In the ICU, many patients are either incapacitated, heavily sedated, or have a breathing tube so they can’t talk. Sadly, that’s the part many ICU nurses enjoy about their jobs. They can “get their work done” without having to answer call bells all the time. In fact, when a patient is feeling well enough to complain, that’s when the nurses know it’s about time to move him or her out of the ICU to the floor!
Invariably, even in the ICU, there is always a “bell ringer.” A needy, fearful patient who uses every excuse to get a nurse to come into the room. “Can you dim my light?” “Can you pull my covers up?” “I can’t get comfortable.” And my personal favorite: “Can you bend my straw?”
Since I only worked part time, I was low-man on the totem pole and got assigned these patients often. No sooner had I sat down to do some paperwork, the bell would ring. “Can I get something for pain?” I’d go in the room with the pain medicine, make sure the patient was okay, and then go sit back down. Now where was I? RRRING. “Can I get another pillow?”
Eventually, I learned two little tricks.
1. Anticipate needs.
If the patient was prescribed pain medicine “as needed,” I would check with the patient a little before the last dose would be wearing off. Before he had a chance to call me, I would offer it.

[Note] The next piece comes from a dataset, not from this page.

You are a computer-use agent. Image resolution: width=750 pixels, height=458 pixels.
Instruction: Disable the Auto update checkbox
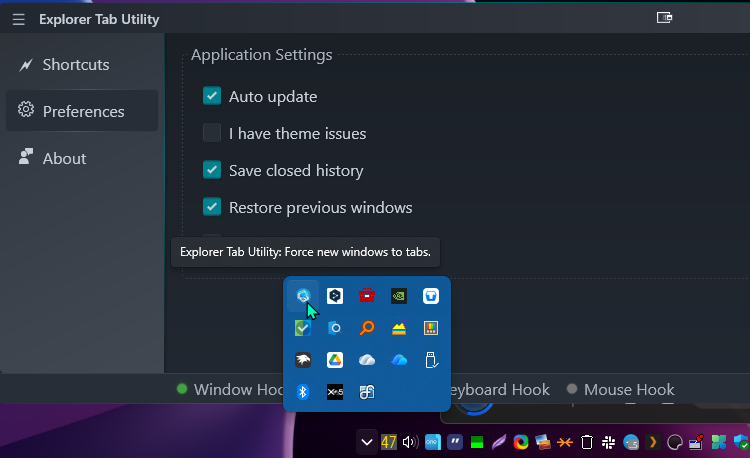pos(212,97)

I’d try to come in with the juice or a snack, an extra pillow and a warm blanket, before my patients asked.
2. A little phrase.
Instead of giving the patient his requested item, standing there impatiently while he took it, then rushing out of the room, I learned to wait for a few seconds. I would stand facing the patient, pretending I had all the time in the world (body language is everything!), and say a short little sentence:
“What else can I do for you?”
Sometimes, especially if the patient was particularly needy, she’d have a laundry list of items she was saving, ready to dole out one at a time, calling me every five minutes over the next twelve hours. But most of the time, the patient would be so surprised. When actually asked what they needed, most patients felt heard. “Uh, no, I can’t think of anything,” they’d say. I’d go back to my other patients and be able to get “my” work done, with fewer interruptions. It was a win-win situation.

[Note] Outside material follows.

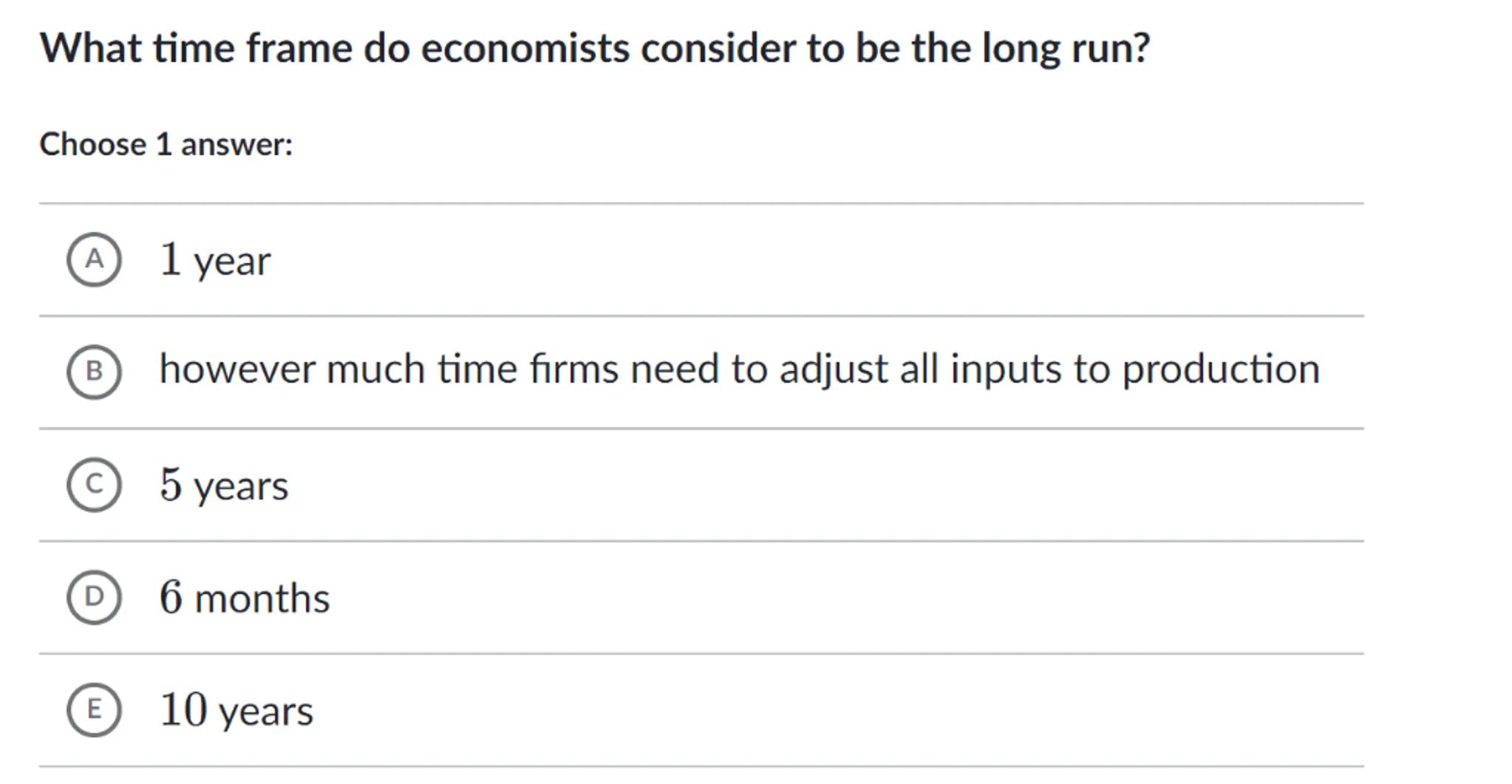The height and width of the screenshot is (784, 1512).
Task: Click the 'Choose 1 answer:' label
Action: [x=166, y=144]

I’m a little convicted as I write this, because I find myself falling into the “get my work done” mentality so often at home, where my children are neither incapacitated nor heavily sedated, and I suppose it's a little unethical to put something down their throats to keep them from talking! I get focused on all the things that go into running a home without remembering who all this work is for! My little ones, especially, hang on me, interrupt me, whine and cry, usually when I’ve just sat down to answer email or pay bills. But even my big kids bicker and get into trouble when I seem most preoccupied with my own agenda.

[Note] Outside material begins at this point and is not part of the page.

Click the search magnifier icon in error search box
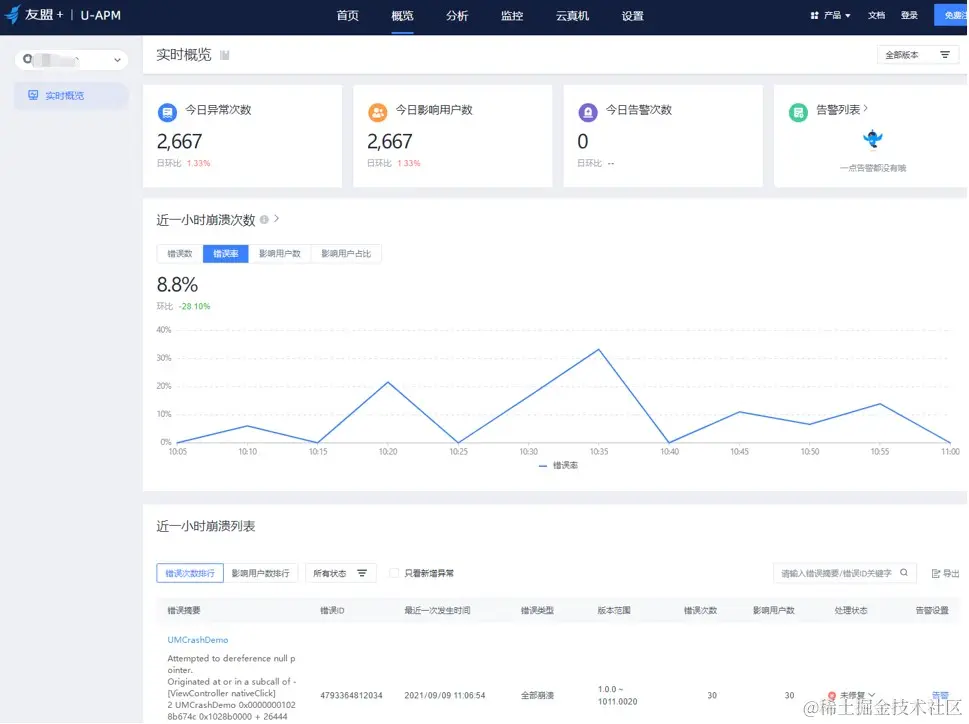This screenshot has height=724, width=969. coord(903,573)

There are lots of ways we can anticipate needs as wives and mothers.
Regularly scheduled meals and snacks seem so mundane, but honestly, when I offer a snack before my children ask, it is more likely to be healthy, and they are less likely to whine about being hungry right in the middle of folding laundry, or 30 minutes before dinner's ready. I don't know why I am so often "surprised" that everyone's hungry around suppertime. I amaze even myself!
The need for sleep is something else we can anticipate. My younger two have had to be extremely flexible because of our older children’s schedules, but occasionally I bow out of some activities to make sure they have a somewhat regular bedtime. And we've done the same thing for the big kids. What about a child's need for a hug, a good laugh or a favorite meal every now and then? What about their need for help?
A few minutes of one-on-one time every day with each child is probably the hardest thing for me to anticipate. They need us to look into their eyes so we can tell them how important they are to us. But bad behavior often ends up being what gets my attention, and it is a huge time-sucker. If I ever added it up, I’m quite sure dealing with discipline issues takes more time than if I would have just said, “Hey, let’s sit down and talk (read a book/play a game) for a few minutes!”
With our husbands, we know they have certain needs. What if we anticipated this, and, rather than grudgingly waiting until they
asked hinted, we offered it freely?
I think the fear is, “If I give an inch, they’ll take a mile.” If I give them attention, they’ll just want more and more of it.
But just like my patients, I’ve noticed that the opposite is true: the less I want to give, the more unreasonable their demands! I end up with an entire family of "bell ringers."
When my children know that I’m tuned into their needs - that they will be taken care of – they are more secure, whine less, and can wait more patiently for me. Not always, but generally speaking. And with my husband, well, let's just say that when I came to the point of freely giving, it revolutionized our marriage.
Robert Lewis calls this the Paradox Principle: We must die to live. It doesn’t seem to make sense, but it is true. It worked in my ICU, and it works with my family.
- Do you have a "bell ringer" in your family?
- When was the last time you asked your husband or your child, “What else can I do for you?”
Your Father knows what you need before you ask him.